Giugliano RP
TIMI Study Chairman's Office, Brigham and Women's Hospital, Boston, Massachusetts, USA.
J Thromb Thrombolysis. 1998 Jul;5(3):191-202. doi: 10.1023/A:1008887708104.
Over the past decade, several glycoprotein IIb/IIIa receptor antagonists have been developed and tested clinically as adjuncts to coronary intervention and/or treatment of acute coronary syndromes. Thrombocytopenia associated with this class of compounds has been described in most large studies to date and when it occurs in combination with bleeding represents a major safety concern.
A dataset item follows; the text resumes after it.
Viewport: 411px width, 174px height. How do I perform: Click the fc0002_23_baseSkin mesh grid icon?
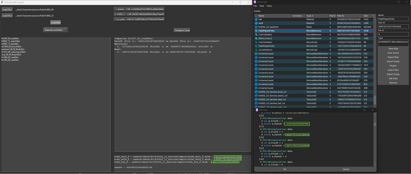[256, 27]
Cases of thrombocytopenia caused by GP IIb/IIIa antagonists vary in their clinical presentation according to time of onset (following the first dose or delayed), severity (profound, i.e., <20,000 cells/mm(3), or mild), and may or may not be associated with clinically important bleeding. More than one etiology appears responsible for thrombocytopenia associated with GP IIb/IIIa antagonists, including acute, idiosyncratic, as well as delayed immune-mediated mechanisms. Comparison of the incidence of thrombocytopenia across the different agents currently being studied and the one agent commercially available is complicated by varying definitions of thrombocytopenia used to date; different clinical settings in which GP IIb/IIIa antagonists have been studied; use of concomitant medications such as heparin, which itself may cause thrombocytopenia; relatively infrequent occurrence of thrombocytopenia; and the limited number of patients exposed to these agents. Review of the large studies presented and published to date suggests that thrombocytopenia due specifically to GP IIb/IIIa receptor antagonists occurs in less than 5% of treated patients and may vary depending on the type of agent, concomitant therapy, and clinical scenario. Current standard management includes immediate cessation of the GP IIb/IIIa antagonist and, in severe cases, platelet transfusions. In cases with associated hemorrhage, other anticoagulants and antiplatelet agents should be discontinued and possibly reversed. There may be a role for IV IgG and steroids, especially for cases of thrombocytopenia that are immune-mediated; however, further investigations are necessary.
在过去十年中,已经研发出几种糖蛋白IIb/IIIa受体拮抗剂,并作为冠状动脉介入治疗和/或急性冠状动脉综合征治疗的辅助药物进行了临床测试。在大多数大型研究中,均已描述了与这类化合物相关的血小板减少症,当它与出血同时发生时,是一个主要的安全问题。由GP IIb/IIIa拮抗剂引起的血小板减少症病例,其临床表现因发病时间(首次用药后或延迟)、严重程度(严重,即<20,000个细胞/mm³,或轻度)而异,并且可能与具有临床意义的出血有关,也可能无关。与GP IIb/IIIa拮抗剂相关的血小板减少症似乎有多种病因,包括急性、特异质性以及延迟的免疫介导机制。由于目前用于定义血小板减少症的标准各不相同;研究GP IIb/IIIa拮抗剂时所处的临床环境不同;同时使用肝素等可能本身就会导致血小板减少症的伴随药物;血小板减少症相对不常见;以及接触这些药物的患者数量有限,因此比较目前正在研究的不同药物以及一种已上市药物的血小板减少症发生率变得很复杂。对迄今发表的大型研究进行回顾表明,专门由GP IIb/IIIa受体拮抗剂引起的血小板减少症在不到5%的接受治疗的患者中发生,并且可能因药物类型、伴随治疗和临床情况而异。当前的标准处理措施包括立即停用GP IIb/IIIa拮抗剂,在严重情况下进行血小板输注。在伴有出血的病例中,应停用其他抗凝剂和抗血小板药物,并可能进行逆转处理。静脉注射免疫球蛋白和类固醇可能会发挥作用,尤其是对于免疫介导的血小板减少症病例;然而,还需要进一步研究。